Nouvelle loi contre les violences sexuelles et sexistes : un coup de com avant tout

A Bayonne, des rassemblements ont déjà eu lieu contre les violences sexistes. ©IsabelleMIQUELESTORENA
A Bayonne, des rassemblements ont déjà eu lieu contre les violences sexistes. ©IsabelleMIQUELESTORENA

Le Parlement a adopté le 1er août le projet de loi contre les violences sexuelles et sexistes afin de “concrétiser des engagements de campagne très forts du président de la République” :

– le délai de prescription des crimes sexuels sur mineurs passe de 20 ans à 30 ans après la majorité de la victime ;

– les dispositions du code pénal en cas d’abus sexuel sur mineur de moins de 15 ans sont renforcées ;

– un délit d’ “outrage sexiste” est créé, pour réprimer le harcèlement de rue ;

– la pénalisation du harcèlement en ligne est renforcée, sa définition est élargie pour prendre en compte le harcèlement collectif.

Certaines de ces mesures sont les bienvenues, mais comment, à la lecture du texte, parler de “grande cause du quinquennat” ? Les associations et experts de terrain n’ont pas été consultés, leurs préconisations n’ont pas été suivies. Celles-ci réclamaient :

– une présomption de non-consentement en cas de relation sexuelle entre un adulte et un mineur de moins de 15 ans (ou 13 ans) : l’exécutif privilégie le principe de la présomption d’innocence. Ce sera toujours à la victime de prouver qu’elle n’était pas consentante, et non à l’auteur des faits de prouver le consentement. L’amnésie traumatique, retenue par le Sénat comme élément suspensif de prescription dans de tels cas, est passée à la trappe.

– des mesures contre les violences conjugales : le texte voté ne propose rien de nouveau, alors que l’état français a ratifié en 2014 la Convention d’Istanbul (Convention du Conseil de l’Europe sur la prévention et la lutte contre la violence à l’égard des femmes et la violence domestique) et s’est donc engagé à la mettre pleinement en application.

– des mesures contre le harcèlement sexuel au travail ;

– une formation pour les professionnels (santé, police, justice…) ;

– une éducation à l’égalité dès le plus jeune âge.

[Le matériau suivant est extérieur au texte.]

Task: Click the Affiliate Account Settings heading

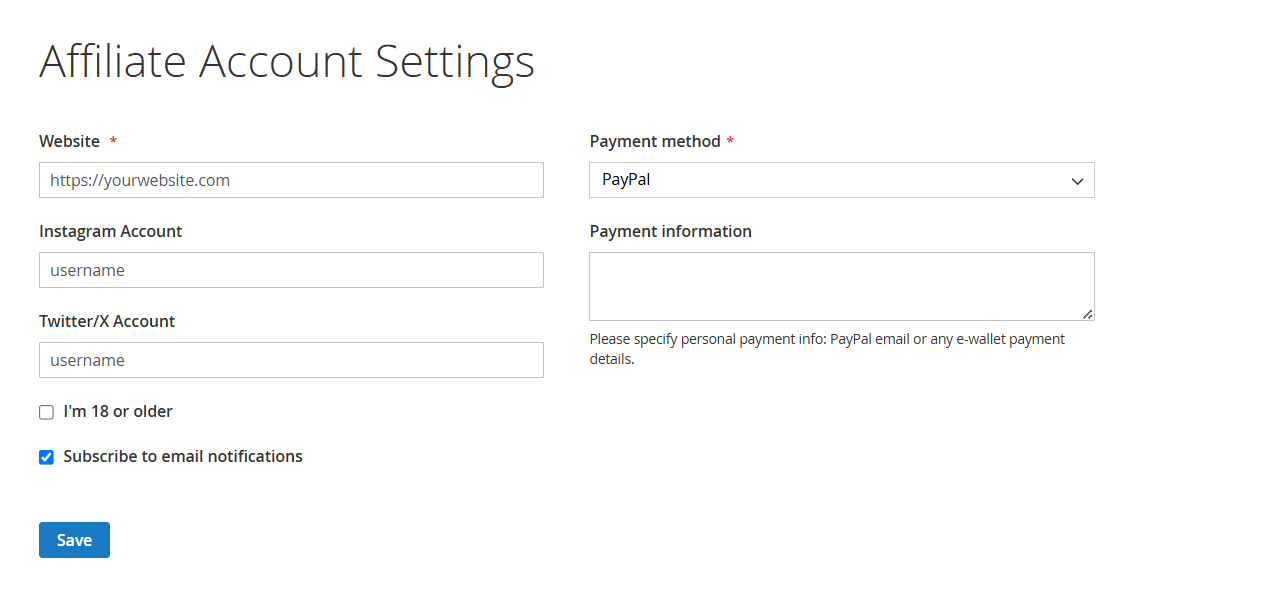Action: pos(287,62)
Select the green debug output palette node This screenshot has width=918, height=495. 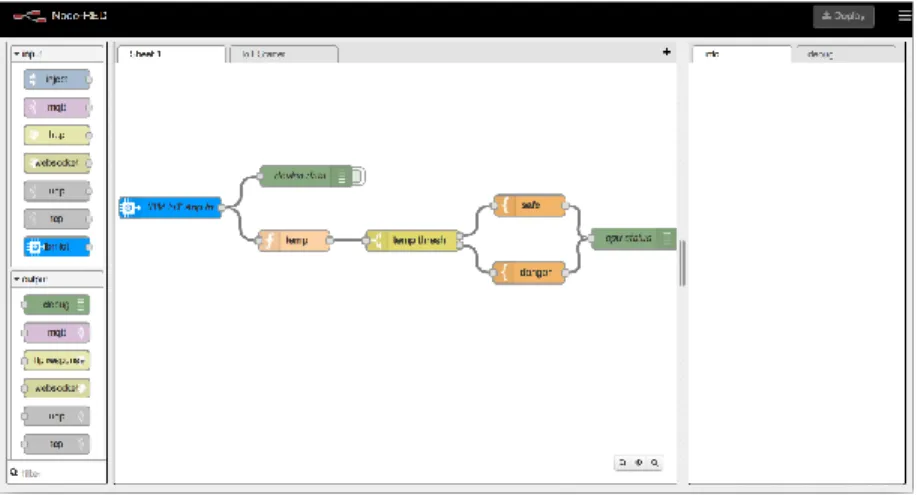point(56,305)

La psychiatre Muriel Salmona déplore une occasion manquée de renforcer l’arsenal juridique de protection des enfants victimes de viol et d’agression sexuelle par des adultes. Ces enfants restent aujourd’hui en danger car il sera toujours possible à un magistrat ou des jurés de considérer qu’un enfant aura consenti à une pénétration sexuelle par un adulte.

Depuis la vague médiatique #MeToo, #BalanceTonPorc, le niveau de tolérance des femmes a baissé, des hommes ont pris conscience de la situation insupportable à laquelle les femmes, et souvent des enfants, sont confrontés. Cette loi répond-elle aux différentes situations de violences ?

Nous attendons de voir comment le harcèlement de rue sera effectivement réprimé. Les femmes devront-elles s’équiper d’une caméra afin de prouver les outrages sexistes ?

Les mesures “punitives” ne contribuent d’ailleurs pas à changer les comportements. Pour que ces comportements changent réellement, des campagnes de sensibilisation nombreuses et efficaces seront nécessaires ; ainsi que des formations pour les personnels de police, de justice, de l’éducation et de la santé –des formations sérieuses et approfondies qui soient plus qu’un “vernis” servant à donner bonne conscience à notre société.

Pour permettre aux femmes de pouvoir vivre librement sans toujours craindre une agression, c’est une éducation à l’égalité dès le plus jeune âge qui s’impose. Les associations féministes comme la nôtre ne cesseront pas d’œuvrer en ce sens.